MRF has shown promise in providing reproducible and quantitative measurements, offering potential advantages in terms of objectivity in tissue diagnosis, comparability across different scans and locations, and the development of imaging biomarkers. [2] The technology has been explored in various clinical applications, including brain, prostate, liver, cardiac, and musculoskeletal imaging, as well as the measurement of perfusion and microvascular properties through MR vascular fingerprinting. [3]

Motivation

In practical magnetic resonance acquisitions, measurements are often qualitative or 'weighted,' lacking inherent quantifiability. Factors like scanner type, setup, and detectors contribute to varying signal intensities for the same material across datasets. Current clinical MRI relies on terms like 'hyperintense' or 'hypointense,' lacking quantitative severity indicators and global sensitivity. Although quantitative multiparametric acquisition has been a research goal, existing methods often focus on single parameters, demand substantial scan time, and are sensitive to system imperfections. Simultaneous multiparametric measurements are generally impractical due to time constraints and experimental conditions. Consequently, qualitative magnetic resonance measurements remain the prevalent standard, especially in clinical settings. [1]

MRF is connected to compressed sensing and shares expected benefits. Initial findings suggest that MRF could provide fully quantitative results in a time similar to traditional qualitative MRI, with reduced sensitivity to measurement errors. Importantly, MRF has the potential to simultaneously quantify numerous MRI parameters given sufficient scan time, expanding capabilities compared to current MRI techniques.
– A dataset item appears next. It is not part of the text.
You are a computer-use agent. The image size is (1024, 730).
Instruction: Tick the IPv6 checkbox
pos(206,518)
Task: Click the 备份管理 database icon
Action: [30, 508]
This opens possibilities for computer-aided multiparametric MRI analyses, like genomics or proteomics, detecting complex changes across various parameters simultaneously. When paired with a suitable pattern recognition algorithm, MRF exhibits enhanced resilience to noise and acquisition errors, mitigating their impact. [1]

Working principle

MRF involves a three-step process: data acquisition, pattern matching, and tissue property visualization. During data acquisition, MR system settings are intentionally varied in a pseudorandom manner to create unique signal evolutions or "fingerprints" for each combination of tissue properties. Individual voxel fingerprints are compared with a simulated collection in a generated dictionary for the MRF sequence. The best match is selected through pattern matching, and the identified tissue properties are depicted as pixel-wise maps, providing quantitative and anatomical information. Originally designed for T1, T2, static magnetic field (B0) inhomogeneity, and proton density M0 measurements, recent advancements have demonstrated the feasibility of measuring additional properties such as radio frequency transmit field inhomogeneity (B1), T2* properties. [3]

Data acquisition

Magnetic Resonance Fingerprinting (MRF) unlike MRI, dynamically varies acquisition parameters throughout the process. Unlike traditional methods that repetitively use the same parameters until full k-space data are acquired, MRF's flexible approach involves adjusting radiofrequency excitation angle (FA), phase, repetition time, and k-space sampling trajectory. This dynamic variation generates a unique signal time-course for each tissue, and proper sequence design is crucial for achieving useful, time-efficient, accurate, precise, and clinically relevant information. [3]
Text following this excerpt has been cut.